YANGON (Reuters) - The chairman of an international panel set up by Myanmar to advise on the Rohingya crisis has rebutted criticism by the body’s former secretary, saying the panel is effective and the government has acted on its recommendations.
Former Thai foreign minister Surakiart Sathirathai, who last year was picked by Myanmar to chair the group, said late on Saturday progress has been made in violence-torn Rakhine State in line with the advice the panel has given to the government.
His comments follow the resignation of Kobsak Chutikul, a retired ambassador and former member of Thailand’s parliament, as secretary of the panel. Kobsak told Reuters on Friday that the group had “been kept on a short leash” and achieved little in the six months since its formation in January.

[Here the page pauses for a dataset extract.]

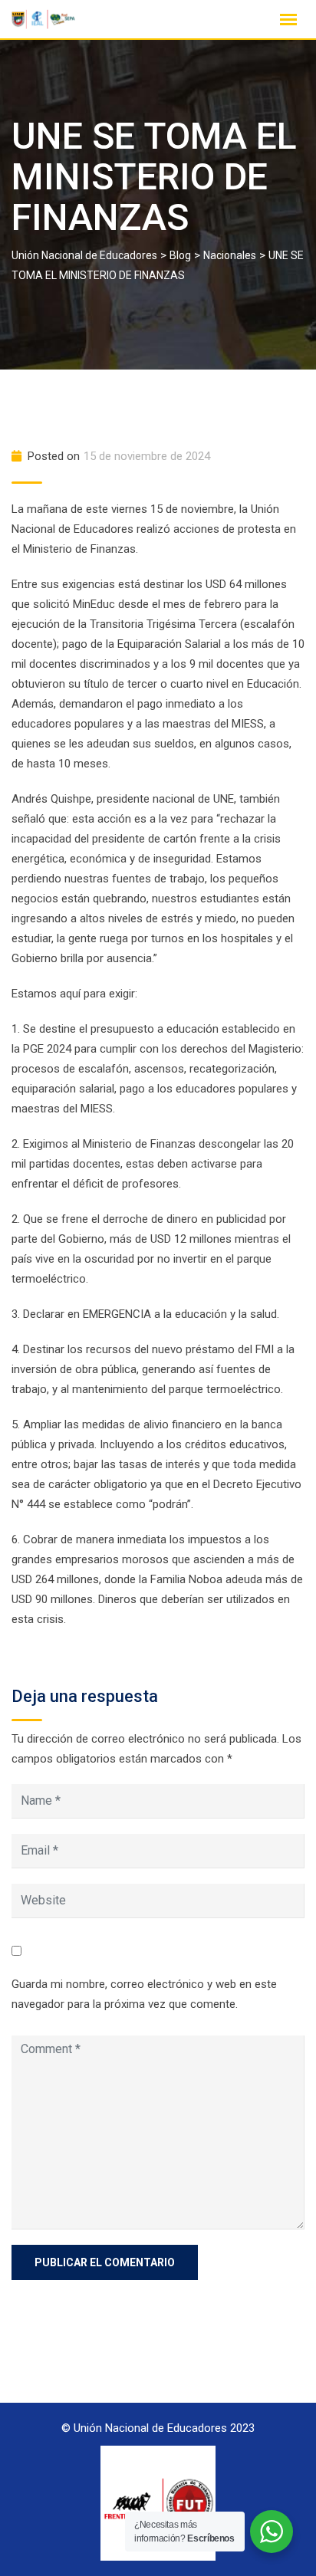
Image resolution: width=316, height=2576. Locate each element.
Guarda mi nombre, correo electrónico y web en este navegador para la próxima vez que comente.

Kobsak said the panel had been barred from accepting international funding or setting up a permanent office and told to conduct meetings online. Representatives of the Myanmar army have refused to meet the board.
“The statement that the Advisory Board lacks achievements is incorrect and unfair,” Surakiart said in a statement, citing recent moves by the Myanmar government to re-engage with the United Nations after last year’s crackdown on Rohingya Muslims.
Surakiart said the government has, for example, signed an outline deal with two U.N. agencies on Rohingya returns, engaged with the U.N. Special Envoy to Myanmar, invited U.N. Security Council representatives to the country and sent a minister to visit the Rohingya refugee camps in Bangladesh.
It is unclear to what degree the recommendations of the panel, whose official name is the Advisory Board for the Committee for Implementation of the Recommendations on Rakhine State, on these matters have influenced the government’s decision-making.
The panel was set up by the Myanmar government and supposed to advise it on how to implement the recommendations of an earlier commission, headed by former U.N. Secretary-General Kofi Annan, on solving the crisis in its western Rakhine, which has been riven by ethnic and religious tensions for years.
Kobsak’s departure has dealt another blow to the credibility of the body, after veteran U.S. politician Bill Richardson, walked out of its first set of meetings in January, dubbing it a “whitewash” and “cheerleading operation” for Myanmar leader Aung San Suu Kyi.
Myanmar government spokesman Zaw Htay could not be reached for comment on Sunday.
Myanmar has faced renewed criticism from human rights investigators over the exodus of around 700,000 Rohingya Muslims who fled a sweeping army crackdown last year in Rakhine state that the U.N. has termed “ethnic cleansing”.